Oskar, a native Slovenian, invested in the truck and the equipment needed to get their project off the ground, his wife and some of his closest friends hopped on board, and within a few days, they were on the road and parked at various locations in Gothenburg helping the locals get their summer dose of lángos. It was a huge success.
When autumn came they left the truck and rented a storefront in the Masthuggets district just west of the centuries-old Haga market street. Masthuggets is a vibrant and laidback area of the city where the streets are lined with old taverns, coffee shops, and ethnic restaurants. Lángos Gbg is the Hungarian representative in the area and the only Hungarian restaurant in Gothenburg. Open in the area for just over a month when I arrived, Lángos Gbg is a restaurant that serves just one thing – lángos.
Traditionally, lángos is served plain being only brushed with garlic and topped with a dash of salt, but in Hungary, it is also common to have lángos served topped with cheese and/or sour cream as well. In fact, over the years lángos has become a bit trendy and shops are beginning to sell lángos topped with onions, peppers, salami and all sorts of other goodies. Lángos Gbg is no exception in this area serving as many as 11 varieties of lángos.
On my first visit, I ordered the #1 served with cheese and sour cream. There was no point skipping ahead to the fancy stuff if they weren’t going to get the basics right. Fried in the back but topped right before your eyes, the finished product was light and a little bit crispy and served with heaps upon heaps of cheese. “So is it as good as in Hungary?” Diana asked me. I turned serious and was forced to explain, “Listen,” I say hoping my full explanation will soften the blow, “the lángos in Hungary is served with hundreds of years of tradition behind it. It is the highest level that no one should expect to achieve. But I assure you, this lángos is legit!”
When I returned the next day hoping to sample some of the other options on their menu I ordered the #8 which I called, The Diana. Though she was born and raised in Sweden, Diana is of Syrian descent and what she knows and appreciates about food she got from her grandmother. In Lángos Gbg, she has taken these traditions and fused them with lángos. The result is something you would never find in any fast food joint in Budapest.
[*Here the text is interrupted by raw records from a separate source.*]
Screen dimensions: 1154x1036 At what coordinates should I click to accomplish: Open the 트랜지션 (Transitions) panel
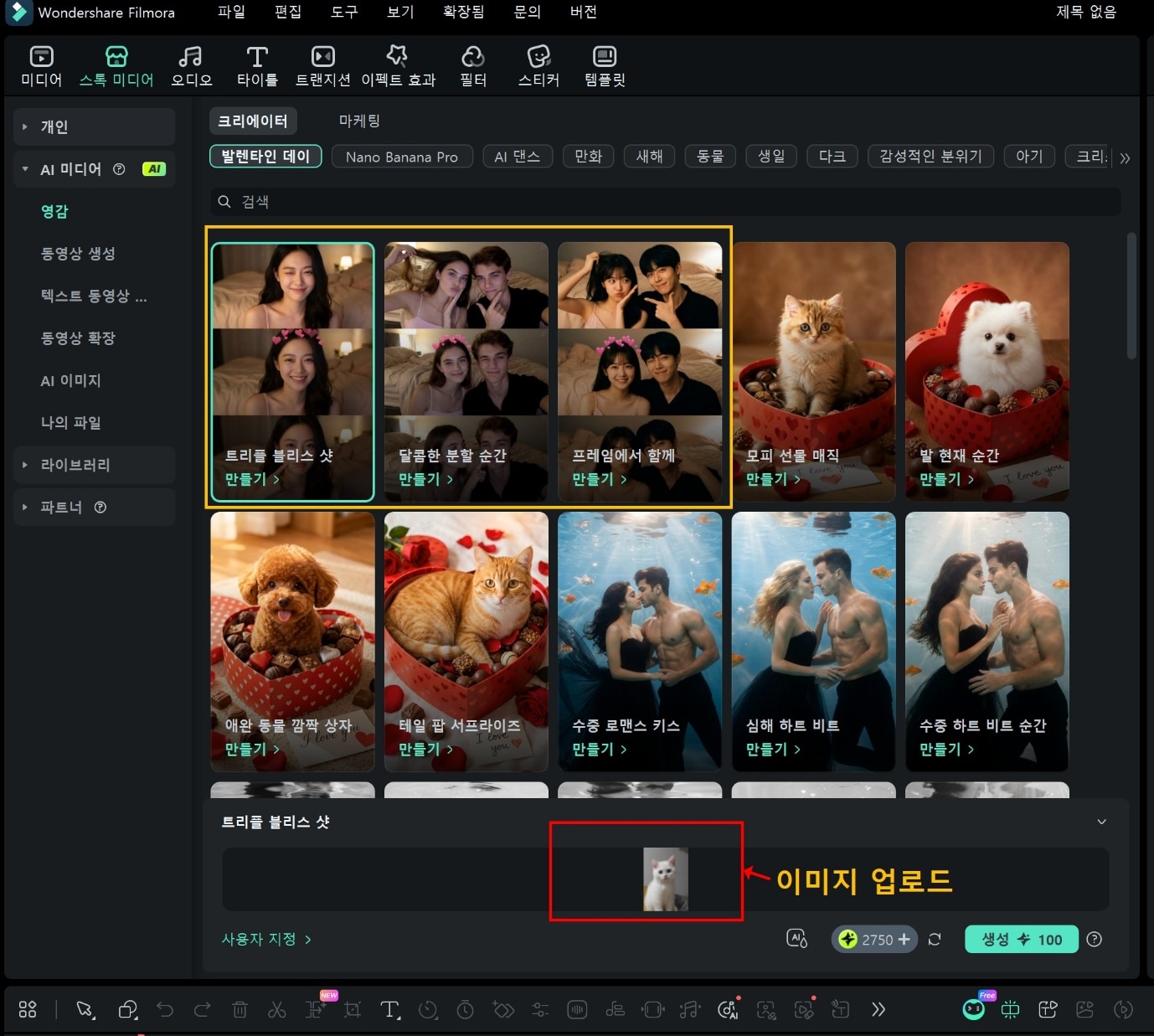[322, 66]
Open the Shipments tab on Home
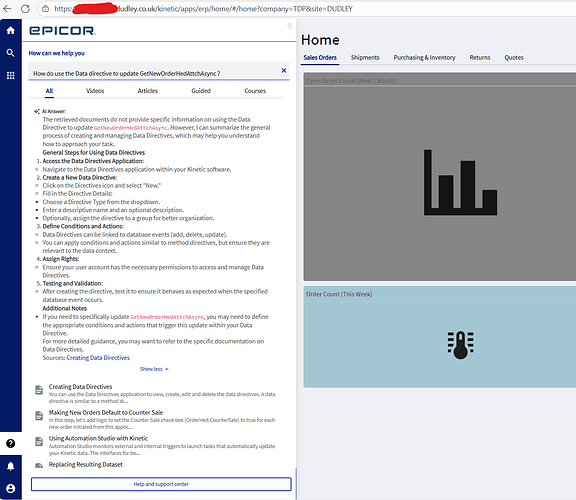Screen dimensions: 576x500 365,57
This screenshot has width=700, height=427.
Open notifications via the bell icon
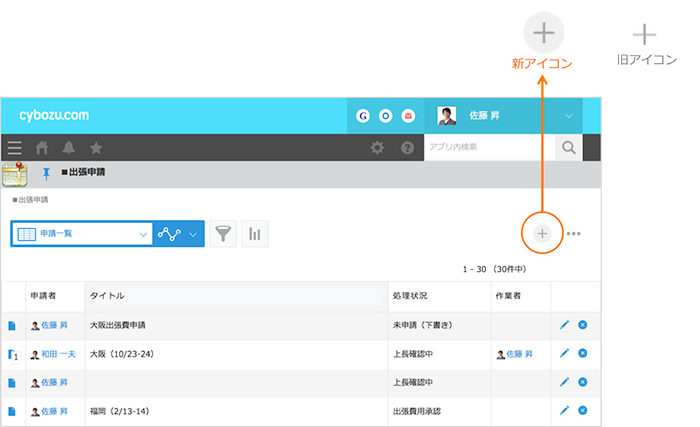click(69, 148)
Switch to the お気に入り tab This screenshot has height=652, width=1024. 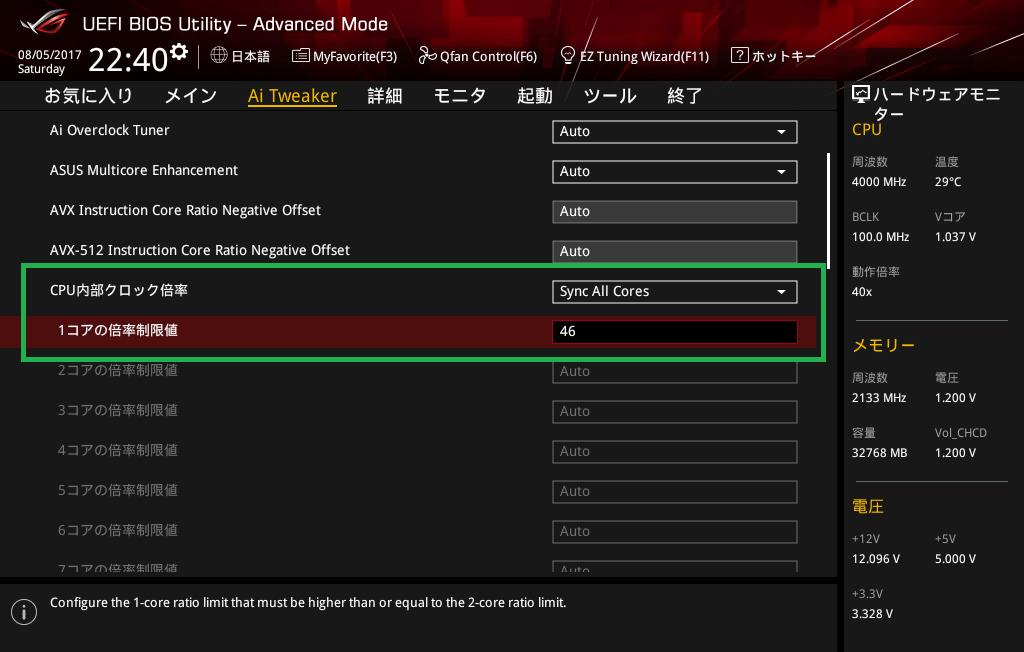point(89,96)
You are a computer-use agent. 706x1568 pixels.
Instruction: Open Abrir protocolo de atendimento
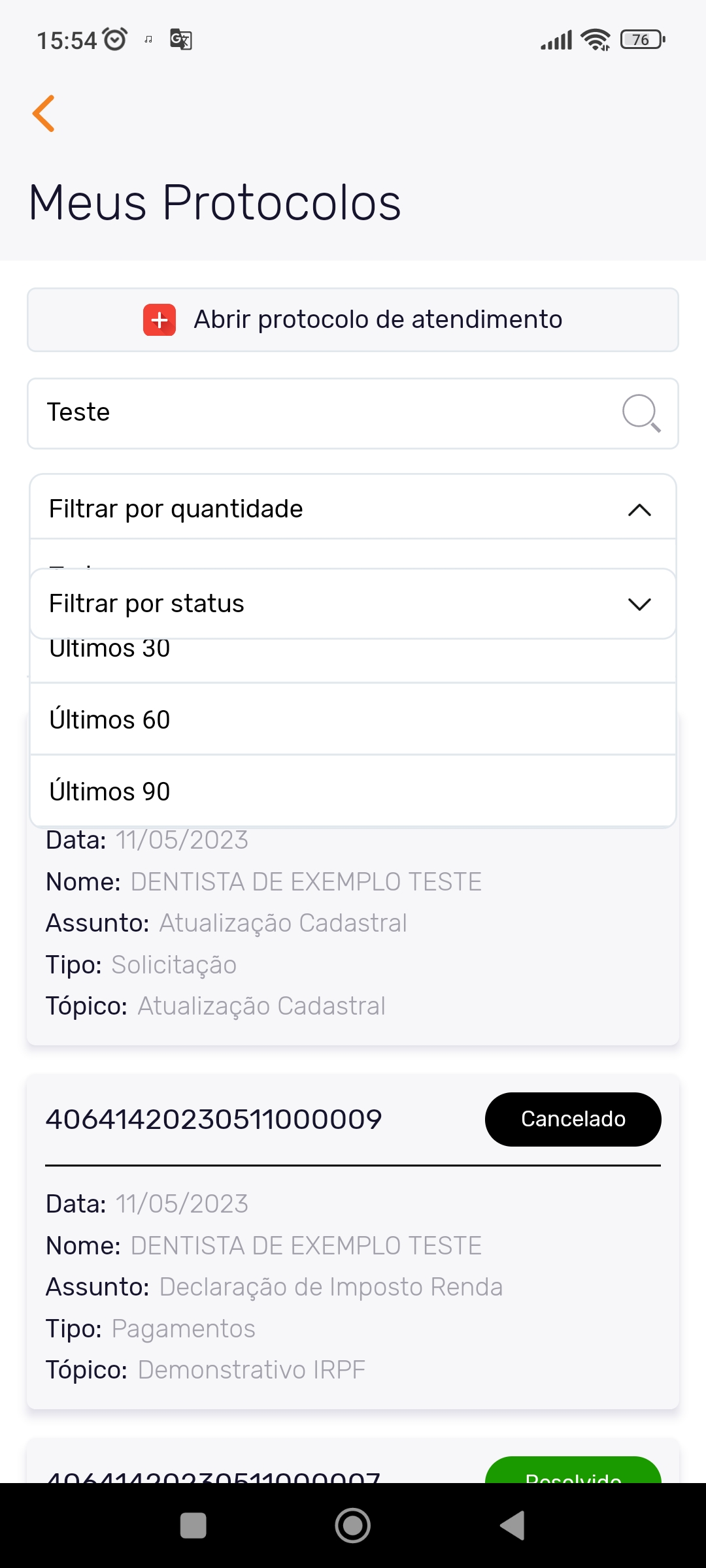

The Diana is topped first with a sauce called paprikaröra which translates into English as “pepper mess”. It is a traditional Syrian condiment, similar to ajvar, made from crushed peppers, garlic and walnuts, that they make in-house. There is no other place in the world to have that sauce but at their restaurant. From there, The Diana is then topped with marinated chicken breast, red onions and feta cheese. Though the base of the dish is traditional lángos, the finished product is so far from anything I have ever tried in all of my visits to Hungary that it is a stretch for me to actually call it lángos. My own strict adherence to tradition, however, does not in any diminish how delicious this otherworldly creation was. Part Central Europe, part Middle East, and with a dash of Scandinavian ingenuity, The Diana proves that diverse cultures can live in harmony.